In 2014 she received a Fulbright scholarship to Austria to conduct research on women's religious communities in medieval Central Europe. Over the years she has taught incredible undergraduate students at Notre Dame and Indiana Wesleyan University, and has worked in the non-profit sector educating and mentoring at-risk youth. She recently returned to North Dakota, where she enjoys spending time with her family and Chesapeake Bay Retriever, Suso.
PLAINS CANVAS: Art and the Environment*
One of the great gifts America has given the world is writing about nature.
Authors such as Aldo Leopold, Rachel Carson, and Annie Dillard highlight the beauty and complexities of the world around us.
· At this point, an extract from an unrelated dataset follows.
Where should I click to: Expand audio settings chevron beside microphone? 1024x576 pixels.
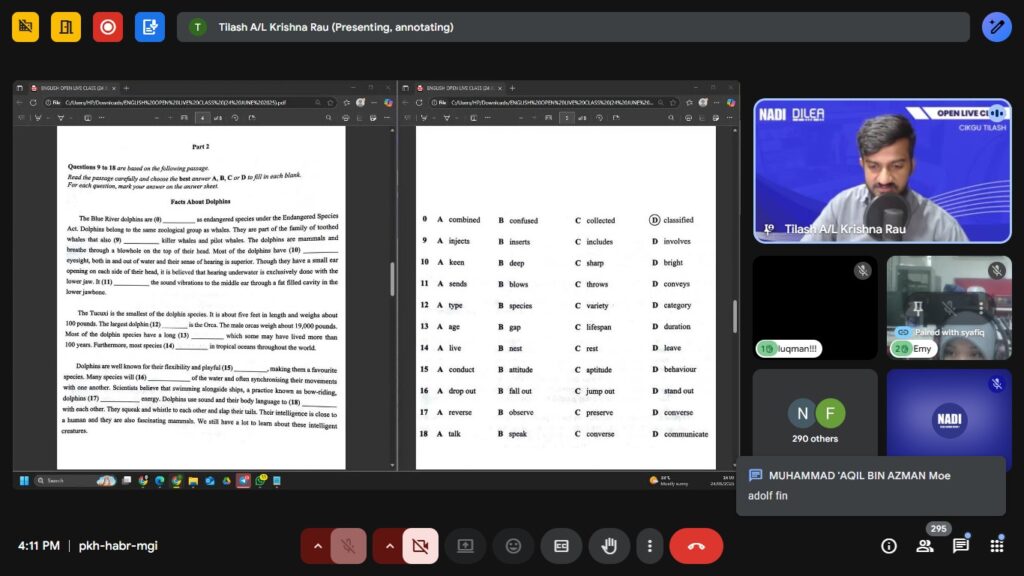tap(317, 546)
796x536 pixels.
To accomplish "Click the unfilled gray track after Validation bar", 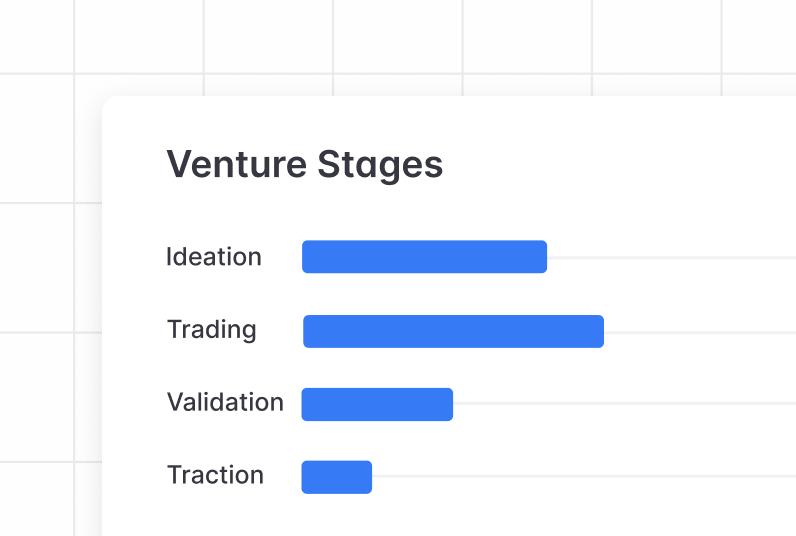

North Dakota is one of the most biologically interesting places, yet it is also the least-visited state in the country.
This discussion will focus on nature and environmental thinking from Thoreau to the present, what a society stands to lose when little is written about it, and how communities might develop and support writing in and about place.
Taylor Brorby is the author of a poetry collection, Crude, and editor of Fracture: Essays, Poems, and Stories on Fracking in America.
He teaches at Hobart and William Smith Colleges in upstate New York and is contributing editor at North American Review and grew-up in Center, ND.
HEY. HO. LET'S GO! The Story of Punk*
Addressing the themes in discussion leader Brian Schill's literary history of punk rock, Lusty Scripts, (Indiana University Press, 2017), this conversation will connect punk to not only philosophers like Hegel, Nietzsche, and Freud, but novelists as varied as Dostoevsky, Henry Miller, Kafka, and Philip K. Dick.
Punk’s literary and intellectual interests can be traced to the sense of shame its advocates feel in the face of a shameless market economy that preoccupied many of punks’ favorite writers and, in turn, generated the entire punk identity.
North Dakota native BrianSchill is a researcher and writer at the University of North Dakota. A long-time participant in the North American punk scene, his writing has appeared in Clamor, Punk Planet, Anarchist Studies,Prairie Schooner, FifthEstate, and other trade and academic publications. He is the founder and editor of agricouture.org and the co-host of the “Amos and Ex: Living in the End Times” podcast.
*Any views, findings, conclusions, or recommendations presented or expressed during these programs do not necessarily reflect those of Humanities North Dakota or the National Endowment for the Humanities.
This series invites you to participate in a facilitated public conversation with scholars who have expertise on a certain subject. The idea isn't to create consensus, but to foster an environment open to the discussion of varying viewpoints, ideas, and perspectives.